[[ Given text open ]]

From the makers of the award-winning film, Kadoma, comes another adventure that takes you to a place where no one has gone before.
Eddie Bauer adventure kayakers Ben Stookesberry and Chris Korbulic have run some isolated and burly rivers in their day. But the first sucessful run of the Marble Fork of the Kaweah in Sequoia National Park was another level of commitment entirely. The mission involved an eight-day portage and vertical epic of establishing a sporty big-wall traverse with the assistance of Yosemite-based climbers Forrest Noble and Jared Johnson then a five-hour descent into a never-before-run, two-thousand-foot deep canyon
with no potential for escape.

[[ Given text closed ]]
[[ Dataset section open ]]

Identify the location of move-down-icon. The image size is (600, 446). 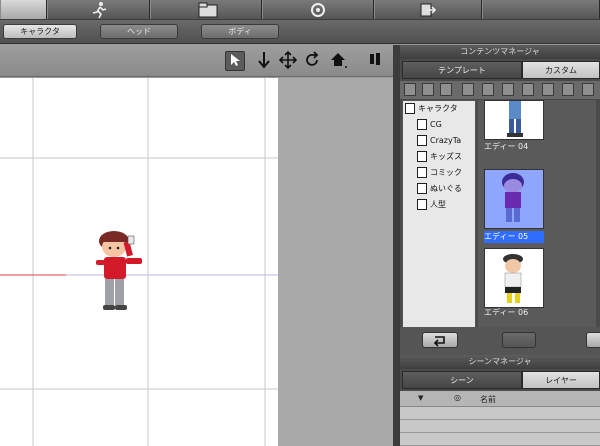
(264, 61).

[[ Dataset section closed ]]

▸ Job 1
Duplicate the Marble Fork kayaking text, starting at "From the makers" and ending at "potential for escape.".
▸ Job 2
In the Marble Fork kayaking text, which Yosemite-based climbers helped establish the big-wall traverse?
You won't need the listing for this.

▸ Problem solution 1
From the makers of the award-winning film, Kadoma, comes another adventure that takes you to a place where no one has gone before.
Eddie Bauer adventure kayakers Ben Stookesberry and Chris Korbulic have run some isolated and burly rivers in their day. But the first sucessful run of the Marble Fork of the Kaweah in Sequoia National Park was another level of commitment entirely. The mission involved an eight-day portage and vertical epic of establishing a sporty big-wall traverse with the assistance of Yosemite-based climbers Forrest Noble and Jared Johnson then a five-hour descent into a never-before-run, two-thousand-foot deep canyon
with no potential for escape.

▸ Problem solution 2
Forrest Noble and Jared Johnson.